Peter Spadafore, executive director of the Michigan Alliance for Student Opportunity, said school groups were not expecting a 0 percent foundational increase, “coupled with no statutory protection for any rate buydown.
“We are encouraging lawmakers to return to Lansing to quickly pass HB 5803,” he said, referring to the slightly different House alternative to SB 911, which has been sent to the Senate but could not be voted on before summer break due to the five-day holdover rule.
Spadafore said this legislation would “enshrine the rate buydown into law, to alleviate the 3 percent payroll tax for 103,000 employees and to make the budget balanced.”
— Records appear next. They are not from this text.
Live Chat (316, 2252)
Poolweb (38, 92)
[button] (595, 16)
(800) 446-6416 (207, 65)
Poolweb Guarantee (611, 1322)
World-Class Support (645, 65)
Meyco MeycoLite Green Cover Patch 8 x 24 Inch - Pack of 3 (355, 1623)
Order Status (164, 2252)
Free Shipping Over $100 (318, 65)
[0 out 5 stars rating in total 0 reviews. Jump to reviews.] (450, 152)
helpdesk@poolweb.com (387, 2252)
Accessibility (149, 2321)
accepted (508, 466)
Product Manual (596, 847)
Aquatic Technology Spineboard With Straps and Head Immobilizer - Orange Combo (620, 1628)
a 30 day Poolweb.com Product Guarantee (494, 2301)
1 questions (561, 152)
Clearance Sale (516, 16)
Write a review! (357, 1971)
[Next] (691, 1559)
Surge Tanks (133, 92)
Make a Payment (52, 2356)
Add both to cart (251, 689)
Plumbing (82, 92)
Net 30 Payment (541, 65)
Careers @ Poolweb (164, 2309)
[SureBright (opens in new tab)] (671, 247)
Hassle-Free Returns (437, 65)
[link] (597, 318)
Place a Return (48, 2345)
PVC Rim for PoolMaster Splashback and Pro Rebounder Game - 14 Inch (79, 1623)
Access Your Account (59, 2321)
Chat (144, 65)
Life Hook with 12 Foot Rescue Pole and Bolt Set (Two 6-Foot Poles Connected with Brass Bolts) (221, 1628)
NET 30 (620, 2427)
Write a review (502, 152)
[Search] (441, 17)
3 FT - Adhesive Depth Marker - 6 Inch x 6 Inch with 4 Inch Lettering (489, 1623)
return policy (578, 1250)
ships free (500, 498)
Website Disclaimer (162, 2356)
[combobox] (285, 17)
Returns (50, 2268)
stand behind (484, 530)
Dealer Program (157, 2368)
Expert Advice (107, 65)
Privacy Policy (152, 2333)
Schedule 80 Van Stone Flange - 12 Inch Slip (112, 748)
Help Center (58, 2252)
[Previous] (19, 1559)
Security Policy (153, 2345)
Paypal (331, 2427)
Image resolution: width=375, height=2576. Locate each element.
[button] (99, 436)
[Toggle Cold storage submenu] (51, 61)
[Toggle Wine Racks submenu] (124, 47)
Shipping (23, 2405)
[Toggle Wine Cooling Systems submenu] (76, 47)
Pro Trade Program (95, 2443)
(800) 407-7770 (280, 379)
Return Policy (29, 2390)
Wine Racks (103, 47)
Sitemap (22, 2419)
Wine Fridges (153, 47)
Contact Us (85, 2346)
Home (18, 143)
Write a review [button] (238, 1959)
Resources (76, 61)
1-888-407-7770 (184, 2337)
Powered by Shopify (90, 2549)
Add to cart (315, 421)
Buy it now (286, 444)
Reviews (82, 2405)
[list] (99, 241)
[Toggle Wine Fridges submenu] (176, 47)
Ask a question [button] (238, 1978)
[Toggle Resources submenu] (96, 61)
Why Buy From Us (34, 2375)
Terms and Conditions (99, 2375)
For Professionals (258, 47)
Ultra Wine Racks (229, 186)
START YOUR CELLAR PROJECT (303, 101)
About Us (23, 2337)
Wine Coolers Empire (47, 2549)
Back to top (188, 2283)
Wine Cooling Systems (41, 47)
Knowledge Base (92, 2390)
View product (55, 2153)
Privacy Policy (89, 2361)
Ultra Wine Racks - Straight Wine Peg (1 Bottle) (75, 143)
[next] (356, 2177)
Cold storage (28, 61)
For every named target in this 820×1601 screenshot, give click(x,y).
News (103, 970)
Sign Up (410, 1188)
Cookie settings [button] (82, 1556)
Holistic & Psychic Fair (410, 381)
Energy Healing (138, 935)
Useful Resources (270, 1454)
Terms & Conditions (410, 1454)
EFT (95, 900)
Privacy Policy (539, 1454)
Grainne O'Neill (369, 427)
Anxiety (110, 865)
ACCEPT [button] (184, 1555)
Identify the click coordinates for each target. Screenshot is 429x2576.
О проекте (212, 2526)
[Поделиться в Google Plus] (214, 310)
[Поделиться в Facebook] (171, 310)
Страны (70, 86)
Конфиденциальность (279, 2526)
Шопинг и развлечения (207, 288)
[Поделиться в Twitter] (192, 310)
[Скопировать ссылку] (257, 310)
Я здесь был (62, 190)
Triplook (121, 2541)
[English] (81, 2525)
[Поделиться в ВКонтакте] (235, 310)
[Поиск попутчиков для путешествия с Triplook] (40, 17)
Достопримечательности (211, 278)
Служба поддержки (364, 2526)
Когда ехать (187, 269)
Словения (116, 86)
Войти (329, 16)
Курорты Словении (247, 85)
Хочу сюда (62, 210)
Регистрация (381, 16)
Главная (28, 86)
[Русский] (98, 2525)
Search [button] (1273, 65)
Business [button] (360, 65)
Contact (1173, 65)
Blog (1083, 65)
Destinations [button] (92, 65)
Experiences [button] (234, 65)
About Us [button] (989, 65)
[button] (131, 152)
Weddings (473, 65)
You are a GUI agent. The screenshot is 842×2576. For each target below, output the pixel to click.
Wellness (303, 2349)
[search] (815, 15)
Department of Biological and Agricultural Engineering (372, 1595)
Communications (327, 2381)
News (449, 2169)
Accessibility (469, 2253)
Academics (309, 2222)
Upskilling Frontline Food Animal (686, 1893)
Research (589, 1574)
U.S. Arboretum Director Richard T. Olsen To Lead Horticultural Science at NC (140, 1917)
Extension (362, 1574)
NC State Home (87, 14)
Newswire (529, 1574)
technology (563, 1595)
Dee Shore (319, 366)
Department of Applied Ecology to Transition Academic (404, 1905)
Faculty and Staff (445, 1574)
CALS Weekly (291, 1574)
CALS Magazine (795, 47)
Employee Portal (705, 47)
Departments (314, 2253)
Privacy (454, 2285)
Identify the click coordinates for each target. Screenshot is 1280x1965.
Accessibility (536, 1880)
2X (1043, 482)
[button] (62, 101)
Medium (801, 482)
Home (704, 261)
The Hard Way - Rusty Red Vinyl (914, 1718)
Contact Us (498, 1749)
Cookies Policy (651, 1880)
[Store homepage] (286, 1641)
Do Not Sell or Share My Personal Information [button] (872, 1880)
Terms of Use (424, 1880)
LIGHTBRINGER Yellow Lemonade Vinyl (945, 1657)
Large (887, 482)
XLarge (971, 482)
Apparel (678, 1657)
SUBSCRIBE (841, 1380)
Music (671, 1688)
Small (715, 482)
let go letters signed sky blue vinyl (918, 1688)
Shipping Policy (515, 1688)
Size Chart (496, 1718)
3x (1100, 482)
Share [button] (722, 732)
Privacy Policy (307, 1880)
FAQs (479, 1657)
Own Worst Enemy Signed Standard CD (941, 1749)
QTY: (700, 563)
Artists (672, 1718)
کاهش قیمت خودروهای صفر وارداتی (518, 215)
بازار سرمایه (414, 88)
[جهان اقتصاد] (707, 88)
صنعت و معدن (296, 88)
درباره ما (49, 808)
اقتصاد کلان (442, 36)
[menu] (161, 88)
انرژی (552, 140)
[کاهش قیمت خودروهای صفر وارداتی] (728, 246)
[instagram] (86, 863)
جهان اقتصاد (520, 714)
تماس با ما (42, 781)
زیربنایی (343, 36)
With a little over four months before election day, and the Legislature unlikely to return before September, House Republican Campaign Committee (HRCC) Communications Director Greg Manz said the “calamity and confusion engulfing House Democrats… is something political observers would be well-served to track throughout the summer after the fallout from their irresponsible and misguided budget.
“As the House Democrat Chaos Caucus comes up for air following their egregious budget vote in the dead of night to raid the teachers’ pension fund and cut school safety funding, we are not surprised to see them self-implode,” Manz said. “Fortunately for Speaker Tate, he only has to subject himself to a few more months of his own Chaos Caucus members calling him a liar.”
MIGOP Chair Pete Hoekstra said, “Michigan Republicans have proven time and time again that we’re united behind one common goal – defeating Democrats up and down the ticket in November to deliver some much-needed relief and leadership for Michiganders. These latest resignations prove that Michigan Democrats are just like their national counterparts – a mess.”